> _What you have to do_
For every line in the material, set down an identical one.

====

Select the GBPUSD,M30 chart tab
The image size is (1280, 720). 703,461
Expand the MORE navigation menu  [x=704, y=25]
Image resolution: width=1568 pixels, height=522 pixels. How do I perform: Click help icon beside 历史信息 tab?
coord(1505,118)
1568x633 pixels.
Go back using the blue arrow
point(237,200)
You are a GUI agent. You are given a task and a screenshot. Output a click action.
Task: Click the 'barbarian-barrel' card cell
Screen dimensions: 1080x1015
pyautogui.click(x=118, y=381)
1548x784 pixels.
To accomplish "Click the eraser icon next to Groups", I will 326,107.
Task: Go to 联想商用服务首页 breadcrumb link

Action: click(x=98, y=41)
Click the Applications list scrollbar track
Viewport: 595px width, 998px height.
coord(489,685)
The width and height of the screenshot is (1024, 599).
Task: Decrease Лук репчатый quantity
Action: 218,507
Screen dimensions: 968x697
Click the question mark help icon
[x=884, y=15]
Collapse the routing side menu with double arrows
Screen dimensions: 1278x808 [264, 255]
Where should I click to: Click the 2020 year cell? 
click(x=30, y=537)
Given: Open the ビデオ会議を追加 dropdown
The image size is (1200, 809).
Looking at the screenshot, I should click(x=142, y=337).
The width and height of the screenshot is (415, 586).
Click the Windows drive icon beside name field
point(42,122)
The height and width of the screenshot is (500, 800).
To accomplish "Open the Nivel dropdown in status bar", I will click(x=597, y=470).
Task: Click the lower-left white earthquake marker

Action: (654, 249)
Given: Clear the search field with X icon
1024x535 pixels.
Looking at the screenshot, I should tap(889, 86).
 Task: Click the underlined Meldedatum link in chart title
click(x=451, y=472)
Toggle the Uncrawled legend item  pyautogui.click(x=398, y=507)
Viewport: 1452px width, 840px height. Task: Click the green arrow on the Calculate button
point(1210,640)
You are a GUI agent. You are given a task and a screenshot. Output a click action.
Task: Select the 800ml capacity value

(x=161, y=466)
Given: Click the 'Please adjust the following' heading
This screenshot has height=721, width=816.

====

> _Output_
Select the GBPUSD,M30 chart tab
The image size is (1280, 720). 703,461
Expand the MORE navigation menu  [x=704, y=25]
Image resolution: width=1568 pixels, height=522 pixels. How do I perform: Click help icon beside 历史信息 tab?
coord(1505,118)
1568x633 pixels.
Go back using the blue arrow
point(237,200)
You are a GUI agent. You are given a task and a screenshot. Output a click action.
Task: Click the 'barbarian-barrel' card cell
Screen dimensions: 1080x1015
pyautogui.click(x=118, y=381)
1548x784 pixels.
To accomplish "Click the eraser icon next to Groups", I will 326,107.
Task: Go to 联想商用服务首页 breadcrumb link

Action: click(x=98, y=41)
Click the Applications list scrollbar track
Viewport: 595px width, 998px height.
coord(489,685)
The width and height of the screenshot is (1024, 599).
Task: Decrease Лук репчатый quantity
Action: 218,507
Screen dimensions: 968x697
Click the question mark help icon
[x=884, y=15]
Collapse the routing side menu with double arrows
Screen dimensions: 1278x808 [264, 255]
Where should I click to: Click the 2020 year cell? 
click(x=30, y=537)
Given: Open the ビデオ会議を追加 dropdown
The image size is (1200, 809).
Looking at the screenshot, I should click(x=142, y=337).
The width and height of the screenshot is (415, 586).
Click the Windows drive icon beside name field
point(42,122)
The height and width of the screenshot is (500, 800).
To accomplish "Open the Nivel dropdown in status bar", I will click(x=597, y=470).
Task: Click the lower-left white earthquake marker

Action: (654, 249)
Given: Clear the search field with X icon
1024x535 pixels.
Looking at the screenshot, I should tap(889, 86).
 Task: Click the underlined Meldedatum link in chart title
click(x=451, y=472)
Toggle the Uncrawled legend item  pyautogui.click(x=398, y=507)
Viewport: 1452px width, 840px height. Task: Click the green arrow on the Calculate button
point(1210,640)
You are a GUI agent. You are given a task and a screenshot. Output a click action.
Task: Select the 800ml capacity value

(x=161, y=466)
Given: Click the 'Please adjust the following' heading
This screenshot has height=721, width=816.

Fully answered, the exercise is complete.